Clara cojeó lentamente hasta la puerta y metió la llave en la cerradura. La casa olía a polvo y a abandono. Cerró la puerta tras de sí y, oculta en la oscuridad de la casa, se dejó resbalar hasta el suelo. Lloró con la mejilla contra las tablas de madera y maldijo su suerte por seguir viva. Se quedó dormida y, por primera vez en meses, nadie la despertó ni con un balde de agua fría en la cara ni a culatazos ni arrancándole la ropa sin aviso. Al despertar, tardó en orientarse y, al recordar que era libre, volvió a desear haber muerto el día que estalló la guerra y a maldecir a aquel barbudo que se interpuso entre ella y la bala que le habría ahorrado tantas humillaciones.

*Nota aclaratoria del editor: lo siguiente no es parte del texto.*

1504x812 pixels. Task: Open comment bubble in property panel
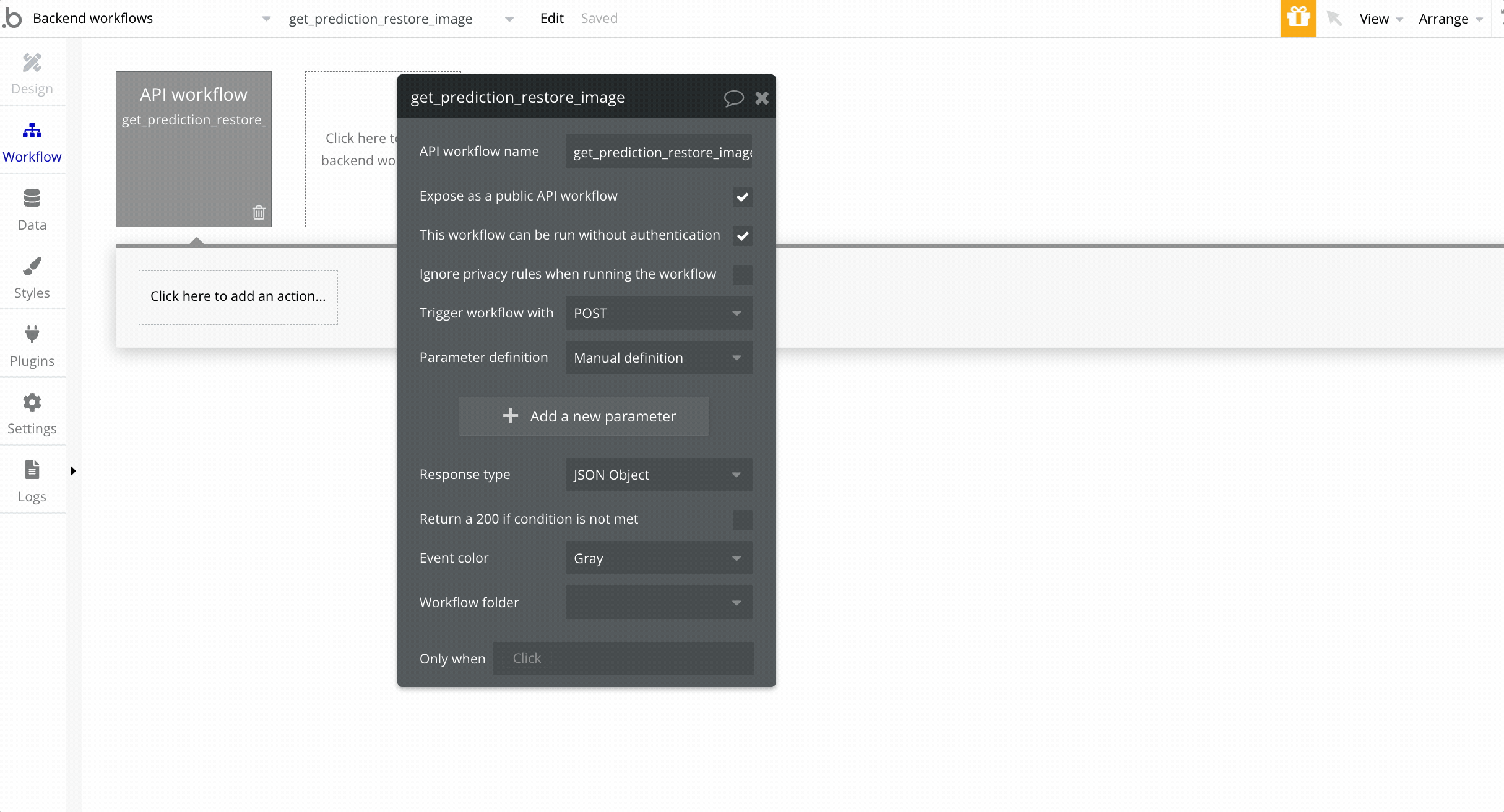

Se sorprendió de que siguiera habiendo agua corriente y llenó la bañera sin preocuparse de quitarle antes el polvo y las hojas secas. Encendió el pequeño transistor y escuchó las noticias de la amnistía. Quiso indignarse, pero se sentía vacía, el campo de trabajo había acabado con la chispa revolucionaria que antaño había latido en su pecho. El locutor invitó a todos a olvidar la guerra y los desmanes de ambos bandos y a centrarse en la reconstrucción. Clara deseó con todas sus fuerzas poder de verdad olvidar.
En el baño se enjabonó de pie llegando a todos los resquicios de su cuerpo; la herida del vientre parecía milagrosamente no estar infectada y Clara pensó que morir de septicemia habría sido más fácil que sobrevivir a aquella carnicería.
Con unas tijeras oxidadas se cortó la melena y con una cuchilla de afeitar que encontró en un armario se rapó el pelo muy corto, dejando a la vista hematomas, cicatrices y mataduras varias. Los piojos corrían enloquecidos tratando de encontrar refugio, pero Clara acabó con su hogar sin ningún tipo de reparo.
Frente al espejo del dormitorio de sus padres se sintió extrañamente conmovida al ver su cuerpo esquelético y enfermo, su piel reseca y pálida, los hematomas en distintos estadios, su cabeza pelada y, sobre todo, el costurón que le cruzaba el vientre de parte a parte. Aquella compasión por su cuerpo quebrado le pareció extrañamente alienígena y decidió que probablemente provenía del espíritu de su madre, que seguramente aún estaba contenido en aquel dormitorio. Para calmar al fantasma de su madre y apaciguar aquella quemazón, cubrió su cuerpo maltrecho y recién lavado con un camisón de lino que encontró en un baúl. Se dejó abrazar por aquel manto protector y se sintió a la vez niña y abuela.
Luego salió a la calle descalza y sorprendió a los vecinos en sus jardines, ocupados con sus quehaceres, de camino al mercado. Ya no pudieron esconderse tras las persianas y excusarse en la ignorancia, porque todos pudieron verla. Clara los miró sin miedo ni resentimiento, sin ocultar sus heridas, mostrando su calavera, la herida del vientre se transparentaba bajo el camisón. Había decidido no plegarse a la farsa de la amnistía ni lamerse las heridas en soledad y salir a la vida pública una vez hubiera sanado. Ella sería el testimonio de los horrores de aquella guerra sin sentido y recordaría cada día a sus vecinos que aún estaba herida, que había partes de ella que le habían sido arrebatadas para siempre y que no podrían regenerarse, que nadie movió un dedo el día que se la llevaron y que nadie llamó a su puerta el día de fiesta que la trajeron de vuelta. Quiso que al menos tuvieran que sentir la incomodidad de ser testigos de su recuperación, tener que caminar tras su paso cojo en el mercado y ver su silueta esperando en la cola del hambre.
Cuando llegó la primavera y ya tenía la cabeza cubierta de un fino tapiz negro, llegaron noticias de un nuevo alzamiento militar. Esta vez, Clara fue la primera en alistarse contra los militares y esta vez sí empuñó un fusil. Esta vez rogó por una bala certera.